Short task: Reproduce the records starting with the line that contains "Go to top (486, 1360)" and going on through the line that contains "Posts [presentation]", changing "Introductions" to "Welcome" and leaving everything else as it stands.

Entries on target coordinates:
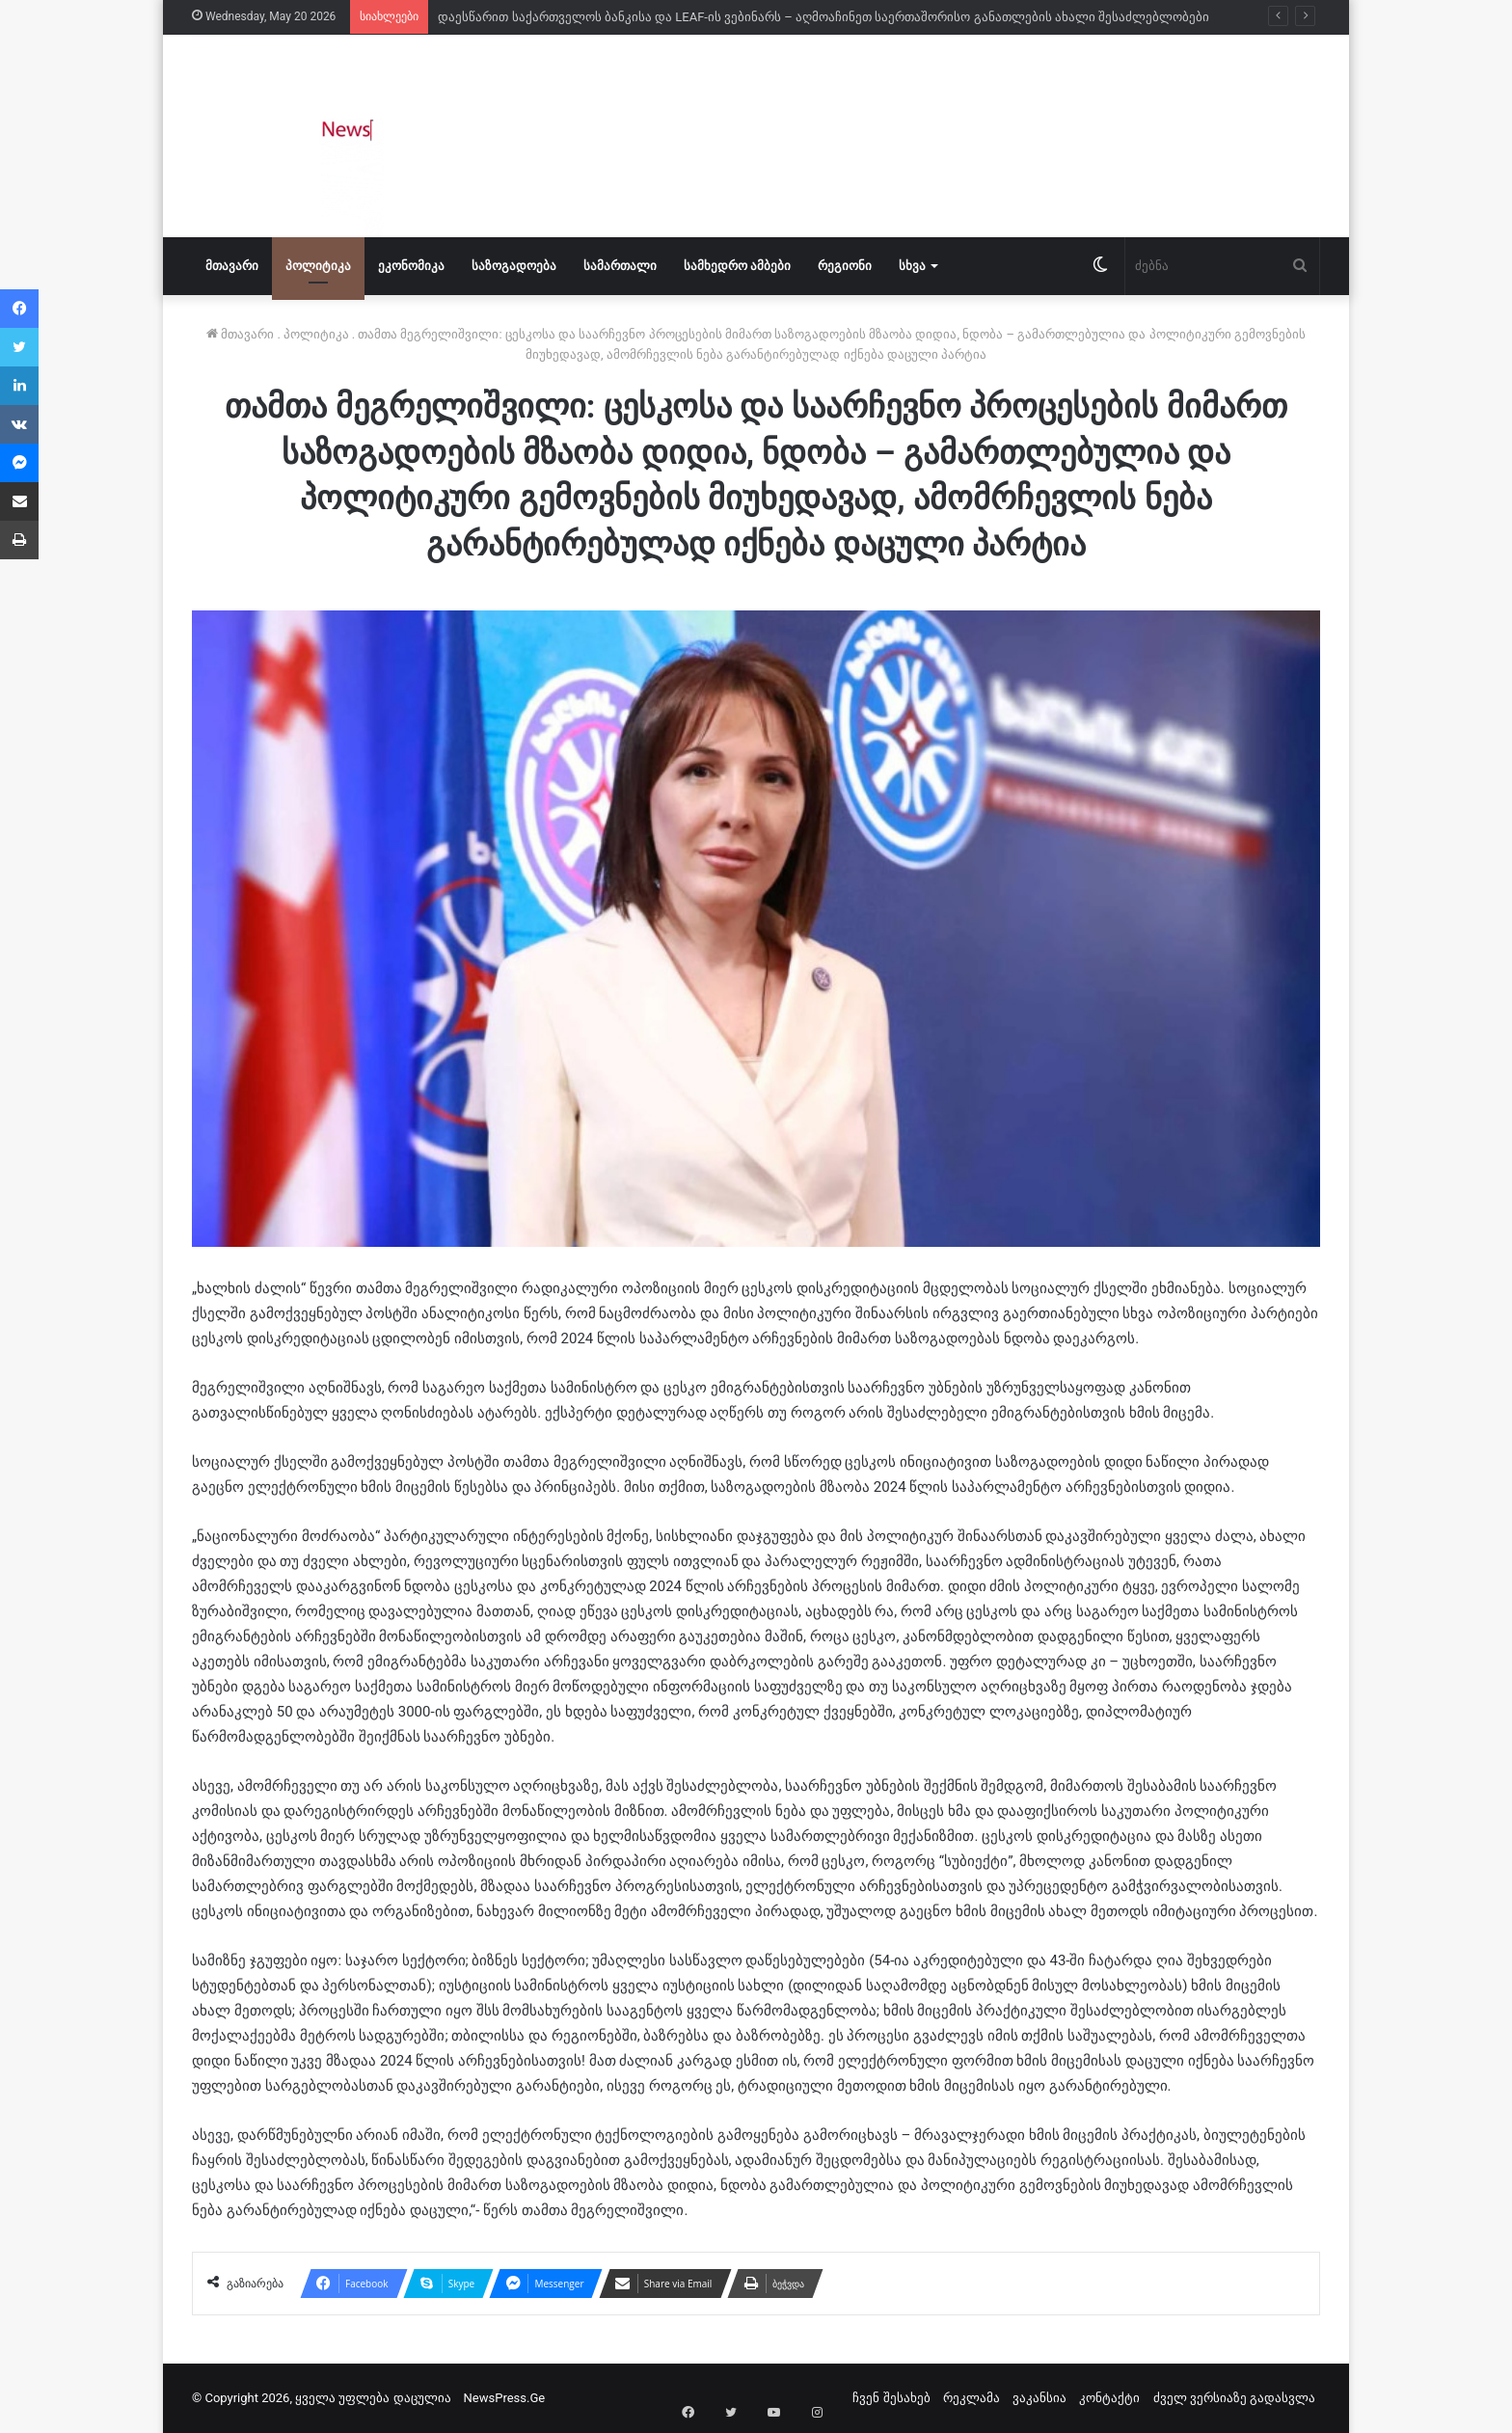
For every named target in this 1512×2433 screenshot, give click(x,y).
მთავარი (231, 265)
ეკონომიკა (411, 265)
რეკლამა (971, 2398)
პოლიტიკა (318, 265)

==

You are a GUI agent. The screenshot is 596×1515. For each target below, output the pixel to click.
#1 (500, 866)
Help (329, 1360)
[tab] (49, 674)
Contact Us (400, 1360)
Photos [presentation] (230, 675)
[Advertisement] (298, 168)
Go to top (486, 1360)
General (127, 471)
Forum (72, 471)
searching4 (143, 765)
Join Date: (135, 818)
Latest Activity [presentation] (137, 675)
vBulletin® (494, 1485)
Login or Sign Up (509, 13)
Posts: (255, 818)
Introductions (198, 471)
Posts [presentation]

Exercise result:
Go to top (486, 1360)
General (127, 471)
Forum (72, 471)
searching4 (143, 765)
Join Date: (135, 818)
Latest Activity [presentation] (137, 675)
vBulletin® (494, 1485)
Login or Sign Up (509, 13)
Posts: (255, 818)
Welcome (198, 471)
Posts [presentation]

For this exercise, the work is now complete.